What you should do :: Print the following entries without any change.

Records supplied Start Marker

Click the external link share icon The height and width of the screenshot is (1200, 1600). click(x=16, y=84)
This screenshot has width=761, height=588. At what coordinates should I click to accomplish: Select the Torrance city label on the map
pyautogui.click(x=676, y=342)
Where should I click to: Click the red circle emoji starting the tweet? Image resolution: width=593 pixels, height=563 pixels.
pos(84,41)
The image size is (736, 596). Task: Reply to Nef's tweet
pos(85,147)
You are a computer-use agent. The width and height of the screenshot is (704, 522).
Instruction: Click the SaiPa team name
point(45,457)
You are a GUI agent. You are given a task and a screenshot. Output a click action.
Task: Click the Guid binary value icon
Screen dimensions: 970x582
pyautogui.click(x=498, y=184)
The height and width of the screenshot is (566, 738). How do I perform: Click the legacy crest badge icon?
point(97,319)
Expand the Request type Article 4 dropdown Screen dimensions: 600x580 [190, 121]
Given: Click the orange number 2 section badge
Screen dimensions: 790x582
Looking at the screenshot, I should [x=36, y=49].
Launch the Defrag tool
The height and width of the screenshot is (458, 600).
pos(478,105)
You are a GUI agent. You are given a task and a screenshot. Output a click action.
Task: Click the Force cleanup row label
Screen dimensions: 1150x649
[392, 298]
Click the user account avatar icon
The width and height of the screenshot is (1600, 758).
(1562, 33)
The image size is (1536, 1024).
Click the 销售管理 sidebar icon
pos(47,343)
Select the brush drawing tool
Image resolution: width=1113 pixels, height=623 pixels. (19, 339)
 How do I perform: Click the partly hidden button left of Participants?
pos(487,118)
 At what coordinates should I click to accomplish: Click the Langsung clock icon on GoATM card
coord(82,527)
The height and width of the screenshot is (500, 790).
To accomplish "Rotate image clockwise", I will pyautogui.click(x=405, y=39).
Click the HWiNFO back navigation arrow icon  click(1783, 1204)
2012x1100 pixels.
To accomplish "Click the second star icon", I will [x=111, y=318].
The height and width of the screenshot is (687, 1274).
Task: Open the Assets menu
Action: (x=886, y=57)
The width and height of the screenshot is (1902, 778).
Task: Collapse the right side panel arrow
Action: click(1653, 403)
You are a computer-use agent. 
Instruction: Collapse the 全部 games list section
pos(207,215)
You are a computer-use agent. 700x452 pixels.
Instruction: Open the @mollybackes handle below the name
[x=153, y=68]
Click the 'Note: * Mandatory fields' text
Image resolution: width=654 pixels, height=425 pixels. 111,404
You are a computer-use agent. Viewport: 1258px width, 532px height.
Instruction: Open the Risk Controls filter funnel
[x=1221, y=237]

Records supplied End Marker

Response to the exercise ::
Click the external link share icon The height and width of the screenshot is (1200, 1600). click(x=16, y=84)
This screenshot has width=761, height=588. At what coordinates should I click to accomplish: Select the Torrance city label on the map
pyautogui.click(x=676, y=342)
Where should I click to: Click the red circle emoji starting the tweet? Image resolution: width=593 pixels, height=563 pixels.
pos(84,41)
The image size is (736, 596). Task: Reply to Nef's tweet
pos(85,147)
You are a computer-use agent. The width and height of the screenshot is (704, 522).
Instruction: Click the SaiPa team name
point(45,457)
You are a GUI agent. You are given a task and a screenshot. Output a click action.
Task: Click the Guid binary value icon
Screen dimensions: 970x582
pyautogui.click(x=498, y=184)
The height and width of the screenshot is (566, 738). How do I perform: Click the legacy crest badge icon?
point(97,319)
Expand the Request type Article 4 dropdown Screen dimensions: 600x580 [190, 121]
Given: Click the orange number 2 section badge
Screen dimensions: 790x582
Looking at the screenshot, I should [x=36, y=49].
Launch the Defrag tool
The height and width of the screenshot is (458, 600).
pos(478,105)
You are a GUI agent. You are given a task and a screenshot. Output a click action.
Task: Click the Force cleanup row label
Screen dimensions: 1150x649
[392, 298]
Click the user account avatar icon
The width and height of the screenshot is (1600, 758).
(1562, 33)
The image size is (1536, 1024).
Click the 销售管理 sidebar icon
pos(47,343)
Select the brush drawing tool
Image resolution: width=1113 pixels, height=623 pixels. (19, 339)
 How do I perform: Click the partly hidden button left of Participants?
pos(487,118)
 At what coordinates should I click to accomplish: Click the Langsung clock icon on GoATM card
coord(82,527)
The height and width of the screenshot is (500, 790).
To accomplish "Rotate image clockwise", I will pyautogui.click(x=405, y=39).
Click the HWiNFO back navigation arrow icon  click(1783, 1204)
2012x1100 pixels.
To accomplish "Click the second star icon", I will [x=111, y=318].
The height and width of the screenshot is (687, 1274).
Task: Open the Assets menu
Action: (x=886, y=57)
The width and height of the screenshot is (1902, 778).
Task: Collapse the right side panel arrow
Action: click(1653, 403)
You are a computer-use agent. 
Instruction: Collapse the 全部 games list section
pos(207,215)
You are a computer-use agent. 700x452 pixels.
Instruction: Open the @mollybackes handle below the name
[x=153, y=68]
Click the 'Note: * Mandatory fields' text
Image resolution: width=654 pixels, height=425 pixels. 111,404
You are a computer-use agent. Viewport: 1258px width, 532px height.
Instruction: Open the Risk Controls filter funnel
[x=1221, y=237]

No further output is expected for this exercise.